Tasks for this exercise:
- a) In the passage on the MOGE(S) classification of cardiomyopathy, what was the name "Bonow, Robert D" corrected to in the erratum?
- b) Pick up the passage on the MOGE(S) classification of cardiomyopathy after its final line and continue it.

Passage shown:
------------------------
The MOGE(S) classification of cardiomyopathy for clinicians.

Author information

Center for Inherited Cardiovascular Diseases, IRCCS Foundation Policlinico San Matteo, Pavia, Italy.
Weill Cornell Medical College, New York, New York.
GVM Care & Research, E.S. Health Science Foundation, Maria Cecilia Hospital, Cotignola, Italy.
University of Pavia, Pavia, Italy.
St. Luke's Medical Center, Milwaukee, Wisconsin.
Northwestern University School of Medicine, Chicago, Illinois.
Icahn School of Medicine at Mount Sinai, New York, New York.
Icahn School of Medicine at Mount Sinai, New York, New York. Electronic address:

Erratum in

  • J Am Coll Cardiol. 2014 Sep 16;64(11):1186. Bonow, Robert D [Corrected to Bonow, Robert O].
------------------------
Excerpted data:
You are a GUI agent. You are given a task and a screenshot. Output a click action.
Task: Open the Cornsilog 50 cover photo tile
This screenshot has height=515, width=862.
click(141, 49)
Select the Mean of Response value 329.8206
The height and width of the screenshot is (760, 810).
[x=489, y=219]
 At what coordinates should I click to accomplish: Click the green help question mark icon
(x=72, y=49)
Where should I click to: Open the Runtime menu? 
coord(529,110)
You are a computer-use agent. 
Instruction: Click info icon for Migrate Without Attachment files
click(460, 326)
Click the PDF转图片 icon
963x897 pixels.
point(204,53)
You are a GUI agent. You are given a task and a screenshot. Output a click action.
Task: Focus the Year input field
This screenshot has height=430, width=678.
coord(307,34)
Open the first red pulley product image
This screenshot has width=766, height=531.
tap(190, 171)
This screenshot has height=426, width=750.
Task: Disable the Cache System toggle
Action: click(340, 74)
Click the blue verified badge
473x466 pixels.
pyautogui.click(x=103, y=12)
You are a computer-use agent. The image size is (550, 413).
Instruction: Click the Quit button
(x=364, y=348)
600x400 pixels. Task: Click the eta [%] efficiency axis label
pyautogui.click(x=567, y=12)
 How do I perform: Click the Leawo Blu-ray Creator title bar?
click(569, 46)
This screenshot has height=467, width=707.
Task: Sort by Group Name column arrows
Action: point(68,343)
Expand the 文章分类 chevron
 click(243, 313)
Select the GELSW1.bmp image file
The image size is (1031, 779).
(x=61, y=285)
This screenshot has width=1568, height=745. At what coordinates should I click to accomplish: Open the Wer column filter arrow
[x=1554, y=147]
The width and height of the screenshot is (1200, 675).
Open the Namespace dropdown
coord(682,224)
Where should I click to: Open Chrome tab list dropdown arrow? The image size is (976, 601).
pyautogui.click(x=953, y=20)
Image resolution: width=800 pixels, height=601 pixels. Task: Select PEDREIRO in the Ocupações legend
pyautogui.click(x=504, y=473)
------------------------
Exercise results:
- a) Bonow, Robert O

- b)
Most cardiomyopathies are familial diseases. Cascade family screening identifies asymptomatic patients and family members with early traits of disease. The inheritance is autosomal dominant in a majority of cases, and recessive, X-linked, or matrilinear in the remaining. For the last 50 years, cardiomyopathy classifications have been based on the morphofunctional phenotypes, allowing cardiologists to conveniently group them in broad descriptive categories. However, the phenotype may not always conform to the genetic characteristics, may not allow risk stratification, and may not provide pre-clinical diagnoses in the family members. Because genetic testing is now increasingly becoming a part of clinical work-up, and based on the genetic heterogeneity, numerous new names are being coined for the description of cardiomyopathies associated with mutations in different genes; a comprehensive nosology is needed that could inform the clinical phenotype and involvement of organs other than the heart, as well as the genotype and the mode of inheritance. The recently proposed MOGE(S) nosology system embodies all of these characteristics, and describes the morphofunctional phenotype (M), organ(s) involvement (O), genetic inheritance pattern (G), etiological annotation (E) including genetic defect or underlying disease/substrate, and the functional status (S) of the disease using both the American College of Cardiology/American Heart Association stage and New York Heart Association functional class. The proposed nomenclature is supported by a web-assisted application and assists in the description of cardiomyopathy in symptomatic or asymptomatic patients and family members in the context of genetic testing. It is expected that such a nomenclature would help group cardiomyopathies on their etiological basis, describe complex genetics, and create collaborative registries.